Global warming impacts on snowpack and spring runoff have been and will continue to be adverse in the West, according to a February 2004 study by University of Washington climate scientist Edward Miles. The study found:

  • Since 1950, global warming has been accompanied by an increase in precipitation, but more now comes as rain rather than snow, which means earlier spring runoff and longer summer droughts.

  • The western United States faces decades of chronic water shortages, according to a combination of computer models and hundreds of measurements in the Cascades, Sierras and Rockies.

  • Even with only modest temperature increases, water content of critical snowpack will drop about 60 percent by 2050.

  • Water storage systems in the Northwest and northern California are not designed for the predicted changes in runoff, making it harder to meet the competing needs of fisheries, farmers and power generators.6


Government Forecasts Warming and Melting in Rockies and Great Basin

Forecasts from the Rocky Mountain/Great Basin Regional Assessment on global warming by the federal government's U.S. Global Change Research Program include:

  • The date of peak flow in three Rocky Mountain rivers (Boise, Humboldt and Yellowstone) will come 10 to 15 days earlier than during the 20th century.

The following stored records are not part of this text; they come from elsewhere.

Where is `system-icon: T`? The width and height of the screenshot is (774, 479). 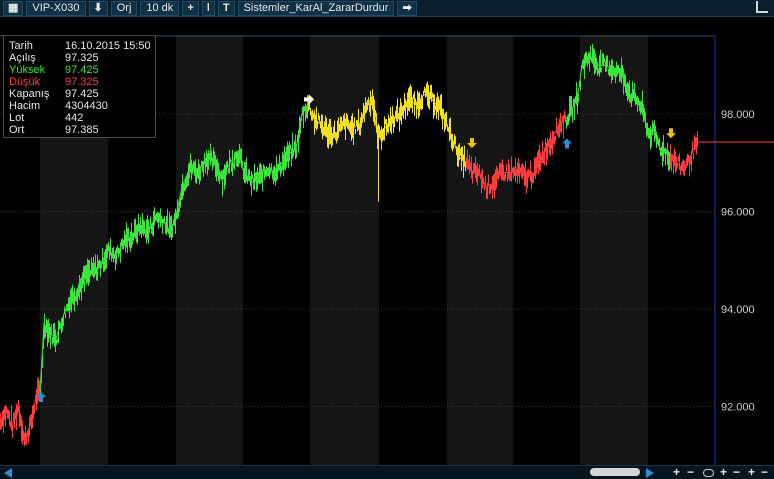 system-icon: T is located at coordinates (226, 8).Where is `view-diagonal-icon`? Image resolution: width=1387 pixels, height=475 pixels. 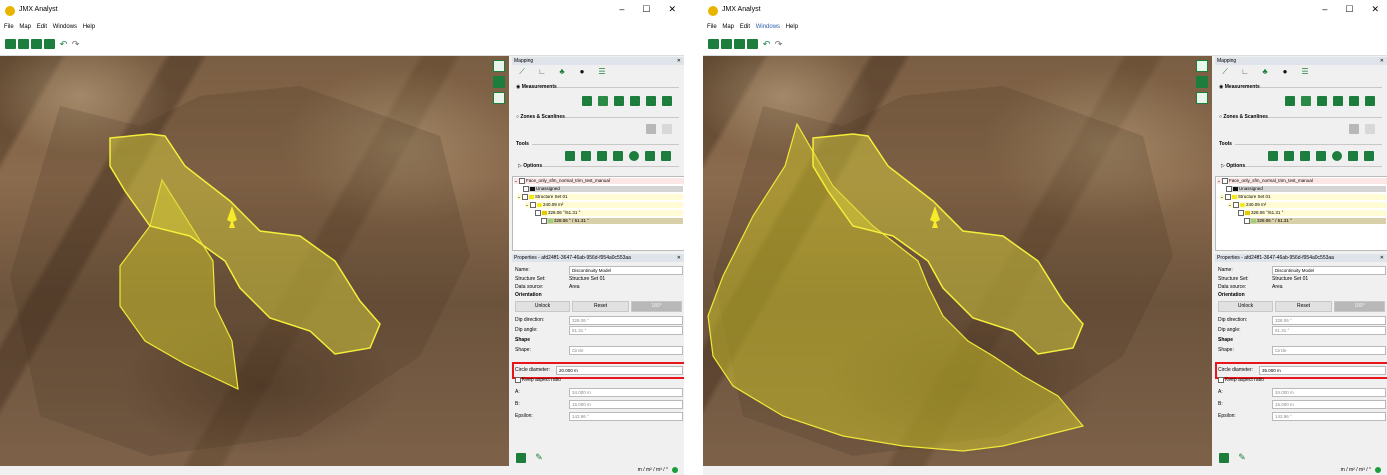
view-diagonal-icon is located at coordinates (499, 82).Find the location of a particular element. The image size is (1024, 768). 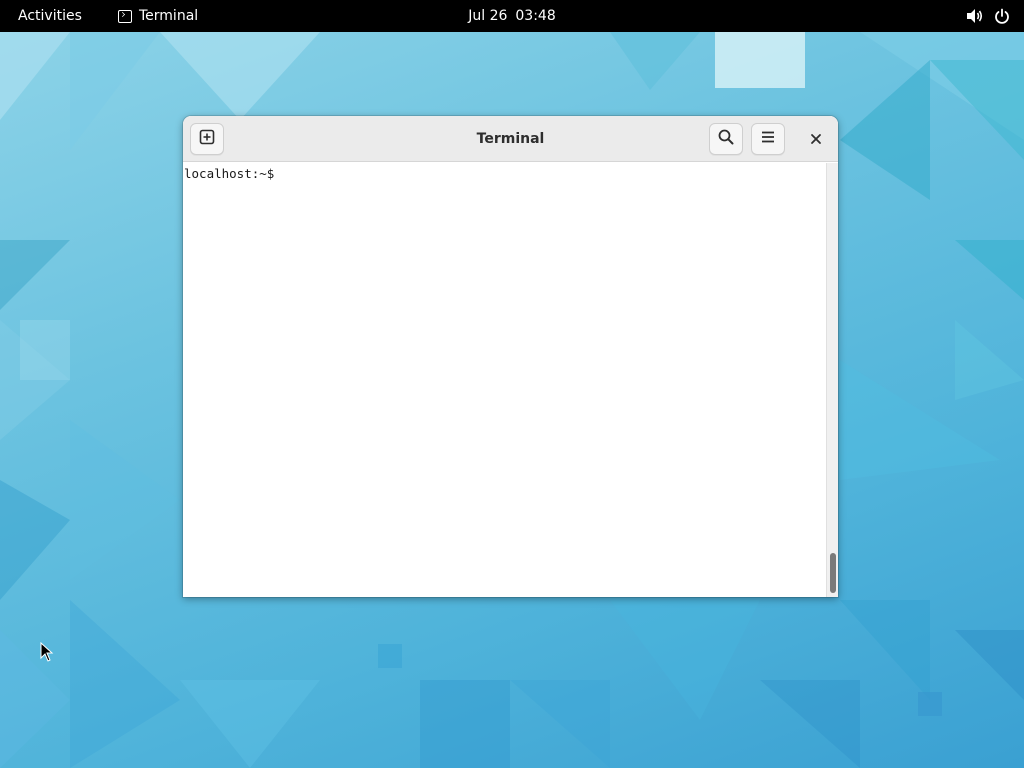

new-tab-icon is located at coordinates (207, 139).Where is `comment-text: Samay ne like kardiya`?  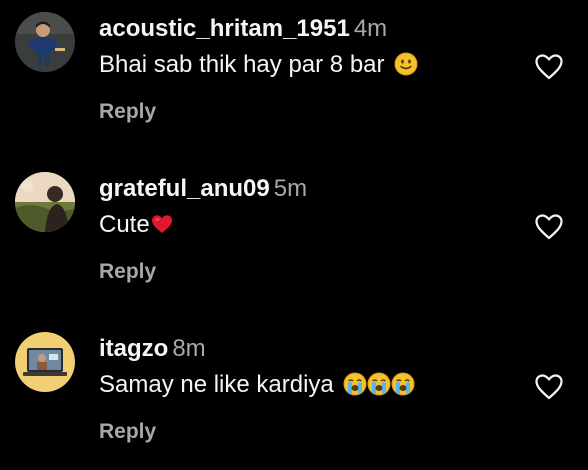 comment-text: Samay ne like kardiya is located at coordinates (257, 385).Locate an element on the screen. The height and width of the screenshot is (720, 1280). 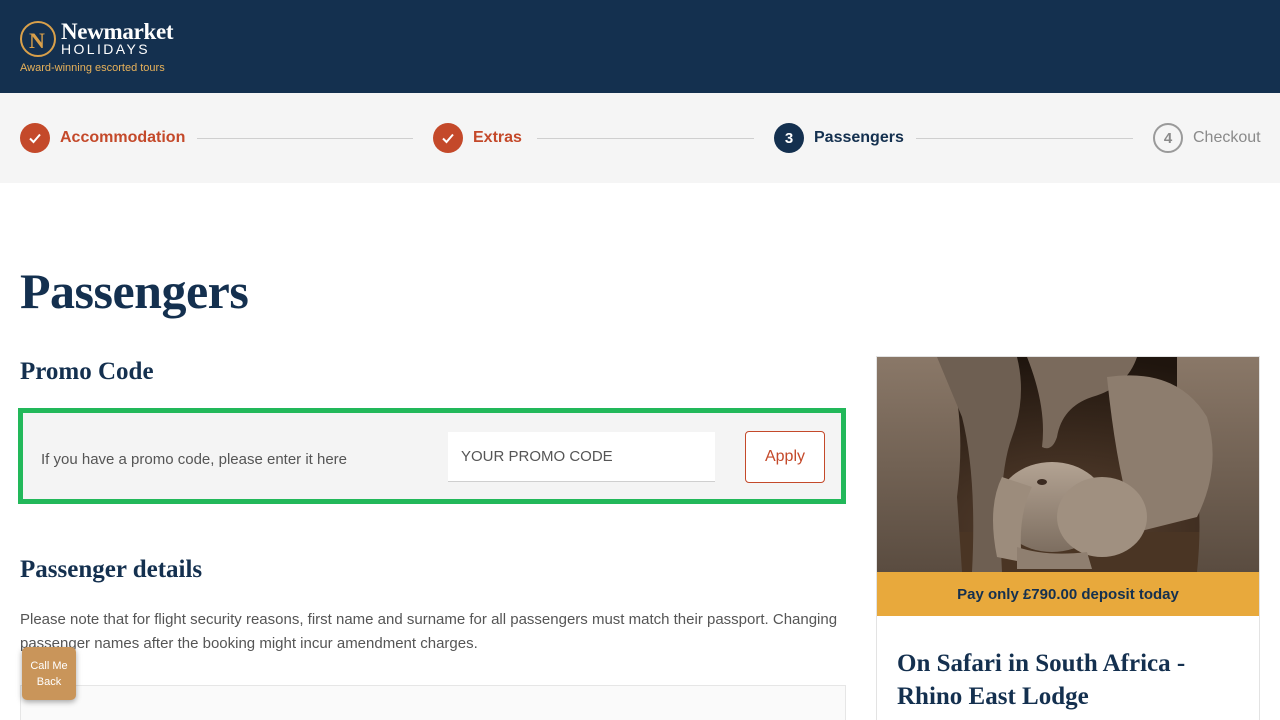
brand-tagline: Award-winning escorted tours is located at coordinates (92, 68).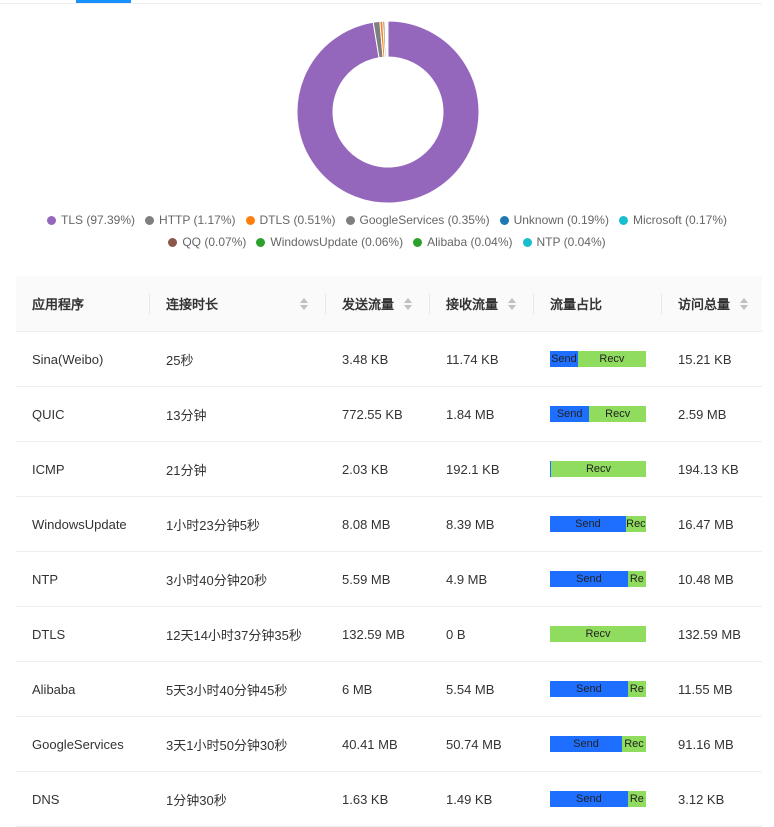 The width and height of the screenshot is (774, 827). Describe the element at coordinates (238, 414) in the screenshot. I see `cell-duration: 13分钟` at that location.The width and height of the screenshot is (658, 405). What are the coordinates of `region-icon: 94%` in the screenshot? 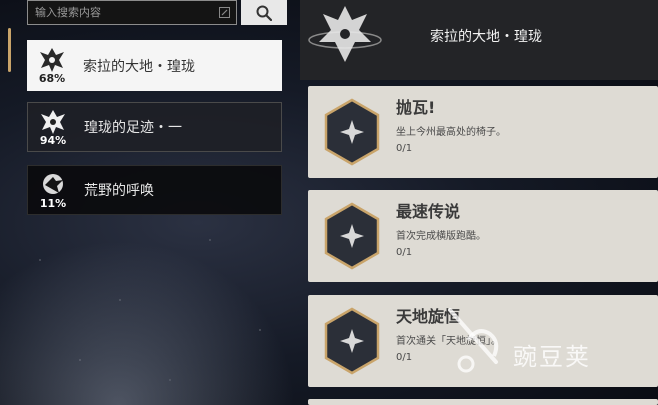 It's located at (53, 127).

  • Seasonal temperature will increase 4 to 14 degrees Fahrenheit over the 21st century, with the largest increases in winter.

  • Total precipitation will increase, but with a significant shift from snow to rain. This could have a severe impact on natural snowpack and man-made water storage and management systems. In this region, 85 percent of the water used by people is surface water, and 85 percent of this originates as run-off from mountain snowpack.

  • One model projects that skiing could be eliminated from the region by 2070.7

last revised 12.9.04



Notes

1. Martin Hoerling and Arun Kumar, "The Perfect Ocean for Drought," Science , Volume 299 (January 31, 2003): pp. 691-694.

2. Robert F. Service, "As the West Goes Dry," Science, Volume 303 (February 20, 2004): pp. 1124-1127.

3. Pacific Northwest National Laboratory, "Global Warming to Squeeze Western Mountains Dry by 2050," www.pnl.gov/news/2004/04-03.htm (January 2004).

4. Jacob O. Sewall and Lisa Cirbus Sloan, "Disappearing Arctic Sea Ice Reduces Available Water in the American West," Geophysical Research Letters , Volume 31 (March 2004), www.agu.org/pubs/crossref/2004/2003GL019133.shtml.

5. Ibid.

6. Edward Miles, "Climate Change in the Pacific Northwest," presented at 2004 AAAS Climate Change Dialogue, Seattle, Washington, February 13, 2004, http://www.cses.washington.edu/cig/outreach/files/AAAS_2004.shtml.

7. F.H. Wagner, ed., Rocky Mountain/Great Basin Regional Climate-Change Assessment: Report for the U.S. Global Change Research Program (Logan, UT: Utah State University, 2003), www.cnr.usu.edu/publications/book.pdf.